Is Yelp.com manipulating user reviews to coerce small businesses to advertise with the site? That's what some business owners in the San Francisco area are claiming, and they've taken those complaints to both the East Bay Express and the student-run newspaper the Daily Californian. Yelp denies these allegations and says its sales staff does not have the power to either move or delete reviews.
Founded in 2004, Yelp is a popular Web site that lets users post reviews about local businesses in the United States, Canada and the United Kingdom. PCWorld recently featured Yelp in two articles: "The 100 Best Products of 2008" and "10 Web Sites That Will Matter in 2009."
The East Bay Express claims it uncovered at least a dozen instances of seemingly questionable sales tactics employed by Yelp. One of the biggest complaints was that aggressive sales people would offer to "do something" about the negative reviews appearing at the top of a business' profile page on Yelp. The sales rep would say that for $299 per month, bad reviews would be removed from the top of the page. The business owners claimed that almost every time they received a sales call--and there were many of them--bad reviews would be among the top reviews of their page on Yelp.
Another complaint identified by the Express said that negative reviews would begin to appear at the top of their business' page after they declined to advertise with Yelp.
According to the Frequently asked Questions section of Yelp "reviews of Yelp sponsors and non-sponsors are treated identically, and any complaints are handled by the same user support team, operating under the same Review Guidelines and Terms of Service."

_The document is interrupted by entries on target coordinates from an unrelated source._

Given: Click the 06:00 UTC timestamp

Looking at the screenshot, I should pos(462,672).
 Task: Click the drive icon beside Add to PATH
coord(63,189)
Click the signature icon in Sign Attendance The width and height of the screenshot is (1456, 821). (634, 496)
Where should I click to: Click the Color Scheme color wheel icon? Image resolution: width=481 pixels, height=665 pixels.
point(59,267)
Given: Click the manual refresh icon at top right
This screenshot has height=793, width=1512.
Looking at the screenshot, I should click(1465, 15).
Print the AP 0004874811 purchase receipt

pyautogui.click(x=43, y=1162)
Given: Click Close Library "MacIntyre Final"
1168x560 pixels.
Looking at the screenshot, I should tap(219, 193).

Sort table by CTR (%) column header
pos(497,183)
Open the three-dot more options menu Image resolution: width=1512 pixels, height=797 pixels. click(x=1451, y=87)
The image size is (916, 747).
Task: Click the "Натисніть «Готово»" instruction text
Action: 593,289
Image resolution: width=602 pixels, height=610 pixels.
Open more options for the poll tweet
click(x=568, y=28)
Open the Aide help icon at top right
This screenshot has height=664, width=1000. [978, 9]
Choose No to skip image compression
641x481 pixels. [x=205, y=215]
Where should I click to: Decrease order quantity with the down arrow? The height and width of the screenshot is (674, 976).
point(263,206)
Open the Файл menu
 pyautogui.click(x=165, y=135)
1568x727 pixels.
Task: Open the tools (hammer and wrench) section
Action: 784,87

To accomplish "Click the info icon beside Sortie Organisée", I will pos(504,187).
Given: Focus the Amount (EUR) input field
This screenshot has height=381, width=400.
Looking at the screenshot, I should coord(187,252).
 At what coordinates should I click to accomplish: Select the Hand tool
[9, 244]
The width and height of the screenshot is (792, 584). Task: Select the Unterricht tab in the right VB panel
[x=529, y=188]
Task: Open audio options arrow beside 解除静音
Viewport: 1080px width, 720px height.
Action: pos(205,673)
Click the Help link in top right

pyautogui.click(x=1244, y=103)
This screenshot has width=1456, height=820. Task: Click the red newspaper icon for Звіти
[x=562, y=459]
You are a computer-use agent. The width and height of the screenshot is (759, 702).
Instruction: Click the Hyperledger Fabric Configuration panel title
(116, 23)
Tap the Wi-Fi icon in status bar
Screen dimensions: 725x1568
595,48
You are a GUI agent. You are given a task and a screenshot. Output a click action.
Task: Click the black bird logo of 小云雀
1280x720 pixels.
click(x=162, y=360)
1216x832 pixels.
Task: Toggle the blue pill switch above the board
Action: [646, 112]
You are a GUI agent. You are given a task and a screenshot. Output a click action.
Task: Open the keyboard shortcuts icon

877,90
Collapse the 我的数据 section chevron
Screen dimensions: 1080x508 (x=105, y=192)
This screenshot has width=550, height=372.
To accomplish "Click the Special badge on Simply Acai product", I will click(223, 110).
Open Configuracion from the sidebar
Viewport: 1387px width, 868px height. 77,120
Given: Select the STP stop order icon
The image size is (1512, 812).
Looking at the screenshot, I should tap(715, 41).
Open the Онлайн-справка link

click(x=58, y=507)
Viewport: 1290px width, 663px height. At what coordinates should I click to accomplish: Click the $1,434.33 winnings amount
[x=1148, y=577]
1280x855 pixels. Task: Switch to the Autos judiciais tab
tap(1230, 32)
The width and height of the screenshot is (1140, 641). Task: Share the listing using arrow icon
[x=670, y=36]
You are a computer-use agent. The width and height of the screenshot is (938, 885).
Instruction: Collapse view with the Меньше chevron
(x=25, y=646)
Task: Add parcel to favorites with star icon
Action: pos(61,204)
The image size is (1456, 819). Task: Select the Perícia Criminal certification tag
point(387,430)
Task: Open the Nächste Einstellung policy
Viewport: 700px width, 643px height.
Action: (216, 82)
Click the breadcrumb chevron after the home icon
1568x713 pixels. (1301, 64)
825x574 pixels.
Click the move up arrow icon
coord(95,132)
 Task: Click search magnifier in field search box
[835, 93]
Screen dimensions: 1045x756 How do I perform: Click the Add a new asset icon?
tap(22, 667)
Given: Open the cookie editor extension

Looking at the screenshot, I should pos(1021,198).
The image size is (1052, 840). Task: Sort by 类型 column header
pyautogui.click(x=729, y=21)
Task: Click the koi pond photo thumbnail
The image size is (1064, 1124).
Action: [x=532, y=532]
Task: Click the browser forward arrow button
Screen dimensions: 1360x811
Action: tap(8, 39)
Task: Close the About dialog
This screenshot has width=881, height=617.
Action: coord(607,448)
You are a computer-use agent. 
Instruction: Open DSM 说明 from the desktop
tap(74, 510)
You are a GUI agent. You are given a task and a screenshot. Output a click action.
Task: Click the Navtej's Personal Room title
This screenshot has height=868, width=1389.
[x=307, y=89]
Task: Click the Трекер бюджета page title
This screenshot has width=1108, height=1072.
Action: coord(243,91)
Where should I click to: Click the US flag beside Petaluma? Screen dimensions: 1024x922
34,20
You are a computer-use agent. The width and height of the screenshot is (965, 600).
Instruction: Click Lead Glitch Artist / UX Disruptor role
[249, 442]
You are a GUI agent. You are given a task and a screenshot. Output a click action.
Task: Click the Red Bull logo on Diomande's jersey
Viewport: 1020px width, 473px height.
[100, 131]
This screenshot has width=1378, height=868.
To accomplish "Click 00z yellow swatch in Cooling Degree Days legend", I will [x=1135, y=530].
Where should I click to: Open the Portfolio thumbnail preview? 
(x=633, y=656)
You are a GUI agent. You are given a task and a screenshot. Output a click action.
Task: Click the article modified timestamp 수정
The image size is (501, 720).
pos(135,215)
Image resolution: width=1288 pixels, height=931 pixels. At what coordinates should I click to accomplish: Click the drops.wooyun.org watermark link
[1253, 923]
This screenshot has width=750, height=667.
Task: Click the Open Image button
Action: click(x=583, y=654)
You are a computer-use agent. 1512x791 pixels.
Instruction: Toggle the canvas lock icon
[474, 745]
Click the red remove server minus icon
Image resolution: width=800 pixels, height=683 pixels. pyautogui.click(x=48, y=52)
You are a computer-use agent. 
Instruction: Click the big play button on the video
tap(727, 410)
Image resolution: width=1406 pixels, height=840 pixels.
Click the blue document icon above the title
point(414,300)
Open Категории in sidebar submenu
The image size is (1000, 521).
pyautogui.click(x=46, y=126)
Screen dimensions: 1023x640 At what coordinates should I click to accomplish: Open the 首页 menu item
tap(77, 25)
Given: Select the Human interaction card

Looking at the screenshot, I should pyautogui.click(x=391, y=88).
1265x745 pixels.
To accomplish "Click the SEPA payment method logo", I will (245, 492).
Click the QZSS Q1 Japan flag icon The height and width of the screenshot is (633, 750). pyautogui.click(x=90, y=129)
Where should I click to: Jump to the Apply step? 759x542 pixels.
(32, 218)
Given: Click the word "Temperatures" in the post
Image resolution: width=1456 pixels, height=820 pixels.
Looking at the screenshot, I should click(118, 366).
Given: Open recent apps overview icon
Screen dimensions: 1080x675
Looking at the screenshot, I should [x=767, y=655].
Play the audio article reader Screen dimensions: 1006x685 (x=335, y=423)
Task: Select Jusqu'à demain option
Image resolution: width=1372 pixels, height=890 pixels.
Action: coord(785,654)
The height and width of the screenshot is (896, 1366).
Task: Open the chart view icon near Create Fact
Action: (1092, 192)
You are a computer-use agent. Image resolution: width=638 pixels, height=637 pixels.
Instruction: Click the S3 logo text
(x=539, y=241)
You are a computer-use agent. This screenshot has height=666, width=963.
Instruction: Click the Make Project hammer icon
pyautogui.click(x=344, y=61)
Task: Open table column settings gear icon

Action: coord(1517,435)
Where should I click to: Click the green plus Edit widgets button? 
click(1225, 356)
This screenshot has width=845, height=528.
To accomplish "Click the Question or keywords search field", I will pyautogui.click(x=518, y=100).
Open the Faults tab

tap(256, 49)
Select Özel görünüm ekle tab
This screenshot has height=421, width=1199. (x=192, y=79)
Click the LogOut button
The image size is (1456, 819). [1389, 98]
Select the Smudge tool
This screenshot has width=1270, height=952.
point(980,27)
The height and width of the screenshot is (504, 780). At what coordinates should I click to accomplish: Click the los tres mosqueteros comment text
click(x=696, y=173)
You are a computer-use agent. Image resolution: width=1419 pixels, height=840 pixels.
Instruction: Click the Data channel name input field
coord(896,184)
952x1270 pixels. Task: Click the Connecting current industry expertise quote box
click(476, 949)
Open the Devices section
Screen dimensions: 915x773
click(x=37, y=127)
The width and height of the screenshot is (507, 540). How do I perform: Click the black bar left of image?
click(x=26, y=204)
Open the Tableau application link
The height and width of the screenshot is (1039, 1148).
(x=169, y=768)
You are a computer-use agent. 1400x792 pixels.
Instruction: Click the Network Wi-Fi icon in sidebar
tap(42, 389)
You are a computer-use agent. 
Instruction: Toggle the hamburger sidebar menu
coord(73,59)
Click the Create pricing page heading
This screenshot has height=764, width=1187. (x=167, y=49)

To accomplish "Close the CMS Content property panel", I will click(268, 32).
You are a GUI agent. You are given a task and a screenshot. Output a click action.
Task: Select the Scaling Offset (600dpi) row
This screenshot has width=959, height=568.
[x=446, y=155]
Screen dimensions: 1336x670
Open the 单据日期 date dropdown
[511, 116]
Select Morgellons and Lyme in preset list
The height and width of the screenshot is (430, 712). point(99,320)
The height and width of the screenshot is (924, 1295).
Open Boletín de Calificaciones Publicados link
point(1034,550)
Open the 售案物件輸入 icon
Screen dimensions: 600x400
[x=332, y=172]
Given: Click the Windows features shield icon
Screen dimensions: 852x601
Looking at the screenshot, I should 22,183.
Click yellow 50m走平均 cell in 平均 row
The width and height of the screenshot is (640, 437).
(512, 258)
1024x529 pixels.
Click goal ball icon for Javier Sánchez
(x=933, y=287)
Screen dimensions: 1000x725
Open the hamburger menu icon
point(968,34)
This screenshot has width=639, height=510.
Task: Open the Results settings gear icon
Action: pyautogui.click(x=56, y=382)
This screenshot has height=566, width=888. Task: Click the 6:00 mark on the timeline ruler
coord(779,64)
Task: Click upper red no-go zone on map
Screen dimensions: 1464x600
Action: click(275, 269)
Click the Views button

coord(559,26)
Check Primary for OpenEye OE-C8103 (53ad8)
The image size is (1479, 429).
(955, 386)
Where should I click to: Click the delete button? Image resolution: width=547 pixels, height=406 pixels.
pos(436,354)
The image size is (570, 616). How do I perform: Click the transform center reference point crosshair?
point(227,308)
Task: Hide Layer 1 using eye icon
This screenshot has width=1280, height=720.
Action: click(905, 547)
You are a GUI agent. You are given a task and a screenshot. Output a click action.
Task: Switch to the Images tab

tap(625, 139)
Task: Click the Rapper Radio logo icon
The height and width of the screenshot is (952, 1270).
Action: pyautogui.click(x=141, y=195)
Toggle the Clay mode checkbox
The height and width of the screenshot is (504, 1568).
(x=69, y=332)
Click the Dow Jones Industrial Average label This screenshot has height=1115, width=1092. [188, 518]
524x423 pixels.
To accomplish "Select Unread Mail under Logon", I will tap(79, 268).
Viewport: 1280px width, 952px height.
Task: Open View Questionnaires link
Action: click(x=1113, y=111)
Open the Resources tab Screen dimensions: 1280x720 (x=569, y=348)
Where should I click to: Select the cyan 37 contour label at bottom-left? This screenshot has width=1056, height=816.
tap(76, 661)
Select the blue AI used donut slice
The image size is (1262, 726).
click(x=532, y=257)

Yelp's Chief Operating Officer Geoff Donaker told the Express that the allegations against his company didn't make much business sense from his point of view. Donaker said moving around reviews would be duping the customer and practices like that would eventually drive him out of business. He also said that suspicions against Yelp were probably the result of poorly phrased sales pitches from his staff. "Do I think that sales reps call are saying, 'We'll move your bad reviews'?" he told the paper. "No. But I think it could be true--when you get to pick your favorite review and put it to the top, if I said it a little different way, it might sound a little nefarious."
Part of Yelp's advertising strategy is to give business owners who advertise with them the opportunity to put a positive review at the top of their profile page. The positive review is clearly marked as sponsored, and an automated process that ranks reviews on a variety of factors decides how the rest are displayed.
The bottom line
Whether or not Yelp is manipulating its reviews, these allegations point to the question of trustworthiness when it comes to user-generated content. There will always be somebody out there trying to game the system to produce favorable results. Three years ago, it was alleged that some Digg users may have been paid to drive favorable articles about their clients to Digg's frontpage. Yesterday, PC World's Yardena Arar reported that a Belkin employee was offering to pay people to go around to Web sites and write favorable reviews about Belkin products and mark negative user reviews as "unhelpful." Belkin quickly disavowed the actions of the employee and said the company "does not participate in, nor does it endorse, unethical practices like this."
Tech companies are gaining a reputation for secretive and mysterious practices, and that naturally breeds mistrust in the public eye. Some of the Internet's biggest stars like Google and Facebook have been accused of mysterious and suspicious practices. While it's difficult to say what really goes on behind the scenes, these companies say they are merely trying to protect their intellectual property such as search algorithms and stave off unnecessary lawsuit. That may be the case, but until these companies can figure out a way to win the public's trust, they may have to get used to periodic allegations of unfair or immoral practices.